Multidimesional arrays often constrain the compiler to one or more multiply operations. It may be slow on some CPUs. A common workaround is to transform the N-dimensional array into an array of pointers to elements of (N-1) dimensions. With a 4-dim. array is quite annoying (26 pointers to 26*26 pointers to 26*26*26 rows...) I suggest to try it and compare the result. It is not guaranteed that it's faster: compilers are quite smart in optimizing array accesses, while a chain of indirect accesses has higher probability to invalidate the cache.
Bye

if lookup_array is mostly zeroes, could def be replaced with a hash table lookup on a smaller array. The inline lookup function could calculate the offset of the 4-dimensions ([5,6,7,8] = (4*26*26*26)+(5*26*26)+(6*26)+7 = 73847). the hash key could just be the lower few bits of the offset (depending on how sparse the array is expected to be). if the offset exists in the hash table, use the value, if it doesn't exist it's 0...
the loop could also be unrolled using something like this if the input has arbitrary length. there are only len accesses of input needed (instead of around len * 4 in the original loop).
register int j, x1, x2, x3, x4;
register unsigned int *p;
p = input;
x1 = *p++;
x2 = *p++;
x3 = *p++;
for (j = (len - 3) / 20; j--; ) {
x4 = *p++;
score += lookup_array[x1][x2][x3][x4];
x1 = *p++;
score += lookup_array[x2][x3][x4][x1];
x2 = *p++;
score += lookup_array[x3][x4][x1][x2];
x3 = *p++;
score += lookup_array[x4][x1][x2][x3];
x4 = *p++;
score += lookup_array[x1][x2][x3][x4];
x1 = *p++;
score += lookup_array[x2][x3][x4][x1];
x2 = *p++;
score += lookup_array[x3][x4][x1][x2];
x3 = *p++;
score += lookup_array[x4][x1][x2][x3];
x4 = *p++;
score += lookup_array[x1][x2][x3][x4];
x1 = *p++;
score += lookup_array[x2][x3][x4][x1];
x2 = *p++;
score += lookup_array[x3][x4][x1][x2];
x3 = *p++;
score += lookup_array[x4][x1][x2][x3];
x4 = *p++;
score += lookup_array[x1][x2][x3][x4];
x1 = *p++;
score += lookup_array[x2][x3][x4][x1];
x2 = *p++;
score += lookup_array[x3][x4][x1][x2];
x3 = *p++;
score += lookup_array[x4][x1][x2][x3];
x4 = *p++;
score += lookup_array[x1][x2][x3][x4];
x1 = *p++;
score += lookup_array[x2][x3][x4][x1];
x2 = *p++;
score += lookup_array[x3][x4][x1][x2];
x3 = *p++;
score += lookup_array[x4][x1][x2][x3];
/* that's 20 iterations, add more if you like */
}
for (j = (len - 3) % 20; j--; ) {
x4 = *p++;
score += lookup_array[x1][x2][x3][x4];
x1 = x2;
x2 = x3;
x3 = x4;
}

If you convert it to a flat array of size 26*26*26*26, you only need to lookup the input array once per loop:
unsigned int get_i_score(unsigned int *input)
{
unsigned int i = len - 3, score = 0, index;
index = input[i] * 26 * 26 +
input[i + 1] * 26 +
input[i + 2];
while (--i)
{
index += input[i] * 26 * 26 * 26;
score += lookup_array[index];
index /= 26 ;
}
return score;
}
The additional cost is a multiplication and a division. Whether it ends up being faster in practice - you'll have to test.
(By the way, the register keyword is often ignored by modern compilers - it's usually better to leave register allocation up to the optimiser).

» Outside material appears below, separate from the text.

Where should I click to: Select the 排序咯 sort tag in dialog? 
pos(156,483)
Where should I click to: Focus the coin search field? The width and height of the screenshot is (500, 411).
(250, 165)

Does the content of the array change much? Perhaps it would be faster to pre-calculate the score, and then modify that pre-calculated score everytime the array changes? Similar to how you can materialize a view in SQL using triggers.

Maybe you can eliminate some accesses to the input array by using local variables.
unsigned int lookup_array[26][26][26][26]; /* lookup_array is a global variable */
unsigned int get_i_score(unsigned int *input, unsigned int len) {
unsigned int i, score, a, b, c, d;
score = 0;
a = input[i + 0];
b = input[i + 1];
c = input[i + 2];
d = input[i + 3];
for (i = len - 3; i-- > 0; ) {
d = c, c = b, b = a, a = input[i];
score += lookup_array[a][b][c][d];
}
return score;
}
Moving around registers may be faster than accessing memory, although this kind of memory should remain in the innermost cache anyway.